▶ [Prompt] Of the lines listed below, return exactly those that run from the line containing "722x1568 pixels. Task: Select" through the line containing "Click the Compatible Donor row label", both included.

▶ [Collected data entries]
-----
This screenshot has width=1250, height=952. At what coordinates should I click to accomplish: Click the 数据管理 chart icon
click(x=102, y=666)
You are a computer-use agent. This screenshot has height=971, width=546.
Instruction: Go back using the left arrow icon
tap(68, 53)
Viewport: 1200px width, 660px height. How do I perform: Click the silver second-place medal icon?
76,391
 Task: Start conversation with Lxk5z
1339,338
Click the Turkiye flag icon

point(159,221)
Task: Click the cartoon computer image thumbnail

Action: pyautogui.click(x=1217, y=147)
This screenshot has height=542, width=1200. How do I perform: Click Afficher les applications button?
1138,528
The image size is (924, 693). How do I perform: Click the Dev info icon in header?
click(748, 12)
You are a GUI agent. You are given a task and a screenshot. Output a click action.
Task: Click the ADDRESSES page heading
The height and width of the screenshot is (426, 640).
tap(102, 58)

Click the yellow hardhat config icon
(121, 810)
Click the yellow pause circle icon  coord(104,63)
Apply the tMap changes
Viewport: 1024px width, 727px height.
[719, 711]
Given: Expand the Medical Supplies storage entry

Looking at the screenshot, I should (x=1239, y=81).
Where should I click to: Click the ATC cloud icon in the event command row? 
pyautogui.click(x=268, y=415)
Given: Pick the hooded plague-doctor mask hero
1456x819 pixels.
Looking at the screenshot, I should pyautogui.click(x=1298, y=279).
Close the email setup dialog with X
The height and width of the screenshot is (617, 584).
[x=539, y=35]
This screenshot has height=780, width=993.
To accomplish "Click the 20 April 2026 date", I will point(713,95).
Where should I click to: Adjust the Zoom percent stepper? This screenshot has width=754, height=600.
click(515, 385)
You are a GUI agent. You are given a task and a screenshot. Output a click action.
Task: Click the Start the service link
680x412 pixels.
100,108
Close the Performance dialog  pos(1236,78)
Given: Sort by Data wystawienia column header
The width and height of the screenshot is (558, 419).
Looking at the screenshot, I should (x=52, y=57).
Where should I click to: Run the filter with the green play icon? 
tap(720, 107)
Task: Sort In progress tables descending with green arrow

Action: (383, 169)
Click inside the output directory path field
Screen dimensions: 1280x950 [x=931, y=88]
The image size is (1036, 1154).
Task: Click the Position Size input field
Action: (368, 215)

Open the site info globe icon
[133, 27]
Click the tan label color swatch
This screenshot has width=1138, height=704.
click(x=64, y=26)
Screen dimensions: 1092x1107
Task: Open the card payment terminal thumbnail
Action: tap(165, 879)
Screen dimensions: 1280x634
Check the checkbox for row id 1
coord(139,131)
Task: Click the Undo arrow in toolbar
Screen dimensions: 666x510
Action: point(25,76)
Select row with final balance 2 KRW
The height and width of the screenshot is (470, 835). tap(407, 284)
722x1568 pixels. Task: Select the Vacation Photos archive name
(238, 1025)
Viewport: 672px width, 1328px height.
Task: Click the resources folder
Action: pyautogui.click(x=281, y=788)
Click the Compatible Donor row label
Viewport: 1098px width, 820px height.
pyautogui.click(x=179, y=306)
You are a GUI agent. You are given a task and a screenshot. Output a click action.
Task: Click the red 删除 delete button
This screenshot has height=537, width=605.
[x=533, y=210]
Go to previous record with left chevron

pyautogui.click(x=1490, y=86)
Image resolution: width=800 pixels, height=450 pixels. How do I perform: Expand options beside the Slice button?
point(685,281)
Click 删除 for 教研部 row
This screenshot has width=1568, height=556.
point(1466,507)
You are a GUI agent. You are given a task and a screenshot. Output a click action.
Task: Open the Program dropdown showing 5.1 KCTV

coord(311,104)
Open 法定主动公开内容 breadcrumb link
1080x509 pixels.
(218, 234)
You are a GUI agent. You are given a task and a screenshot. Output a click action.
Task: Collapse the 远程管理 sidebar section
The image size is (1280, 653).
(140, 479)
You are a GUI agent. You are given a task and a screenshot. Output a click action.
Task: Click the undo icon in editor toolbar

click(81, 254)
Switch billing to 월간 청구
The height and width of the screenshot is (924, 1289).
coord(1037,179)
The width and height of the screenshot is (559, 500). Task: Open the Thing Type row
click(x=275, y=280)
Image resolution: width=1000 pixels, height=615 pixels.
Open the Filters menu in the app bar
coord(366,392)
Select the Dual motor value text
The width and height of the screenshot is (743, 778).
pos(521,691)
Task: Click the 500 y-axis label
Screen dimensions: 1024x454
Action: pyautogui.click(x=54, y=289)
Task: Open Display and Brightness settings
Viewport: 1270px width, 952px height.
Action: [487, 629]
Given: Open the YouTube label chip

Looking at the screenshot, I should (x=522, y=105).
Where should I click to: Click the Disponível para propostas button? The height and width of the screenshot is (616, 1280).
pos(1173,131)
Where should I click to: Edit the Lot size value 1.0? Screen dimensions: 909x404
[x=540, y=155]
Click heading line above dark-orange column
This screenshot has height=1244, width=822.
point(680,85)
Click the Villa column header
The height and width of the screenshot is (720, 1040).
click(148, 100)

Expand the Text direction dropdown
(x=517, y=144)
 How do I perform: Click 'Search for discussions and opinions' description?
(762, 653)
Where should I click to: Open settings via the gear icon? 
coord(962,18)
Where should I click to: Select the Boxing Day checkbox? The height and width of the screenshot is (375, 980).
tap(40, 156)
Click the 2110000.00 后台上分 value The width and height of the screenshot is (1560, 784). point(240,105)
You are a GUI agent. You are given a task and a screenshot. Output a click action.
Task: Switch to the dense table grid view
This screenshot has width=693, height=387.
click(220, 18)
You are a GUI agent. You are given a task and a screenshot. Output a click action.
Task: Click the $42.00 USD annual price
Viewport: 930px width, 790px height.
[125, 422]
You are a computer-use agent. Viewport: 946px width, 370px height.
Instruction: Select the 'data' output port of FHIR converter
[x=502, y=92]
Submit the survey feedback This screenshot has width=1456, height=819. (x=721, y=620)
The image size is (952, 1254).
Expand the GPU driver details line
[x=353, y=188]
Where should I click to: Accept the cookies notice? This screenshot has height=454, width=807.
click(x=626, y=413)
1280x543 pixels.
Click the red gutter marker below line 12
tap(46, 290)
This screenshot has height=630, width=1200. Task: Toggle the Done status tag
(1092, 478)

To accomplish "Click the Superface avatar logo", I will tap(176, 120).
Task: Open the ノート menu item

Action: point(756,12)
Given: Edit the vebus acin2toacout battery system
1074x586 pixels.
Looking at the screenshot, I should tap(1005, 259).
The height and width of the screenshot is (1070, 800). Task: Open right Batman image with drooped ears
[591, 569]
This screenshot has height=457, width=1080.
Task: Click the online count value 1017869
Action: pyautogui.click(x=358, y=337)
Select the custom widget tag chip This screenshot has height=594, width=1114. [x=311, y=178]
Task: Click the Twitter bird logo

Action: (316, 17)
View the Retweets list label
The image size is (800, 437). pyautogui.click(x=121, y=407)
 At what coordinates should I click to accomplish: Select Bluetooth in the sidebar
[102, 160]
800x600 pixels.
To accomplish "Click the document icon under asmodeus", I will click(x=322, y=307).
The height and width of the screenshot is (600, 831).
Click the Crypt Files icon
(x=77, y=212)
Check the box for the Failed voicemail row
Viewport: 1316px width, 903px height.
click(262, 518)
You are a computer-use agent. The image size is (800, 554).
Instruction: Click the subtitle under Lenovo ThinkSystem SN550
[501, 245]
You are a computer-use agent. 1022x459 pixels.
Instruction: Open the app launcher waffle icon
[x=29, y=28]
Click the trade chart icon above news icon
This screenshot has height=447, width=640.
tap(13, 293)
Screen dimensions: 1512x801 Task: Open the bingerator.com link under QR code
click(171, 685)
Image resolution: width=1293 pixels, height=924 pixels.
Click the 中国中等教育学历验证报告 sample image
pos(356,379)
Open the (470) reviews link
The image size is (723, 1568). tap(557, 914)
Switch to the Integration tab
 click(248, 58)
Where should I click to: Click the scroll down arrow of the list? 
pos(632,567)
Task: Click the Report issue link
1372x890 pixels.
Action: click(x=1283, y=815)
-----
▶ [Expected answer]
722x1568 pixels. Task: Select the Vacation Photos archive name
(238, 1025)
Viewport: 672px width, 1328px height.
Task: Click the resources folder
Action: pyautogui.click(x=281, y=788)
Click the Compatible Donor row label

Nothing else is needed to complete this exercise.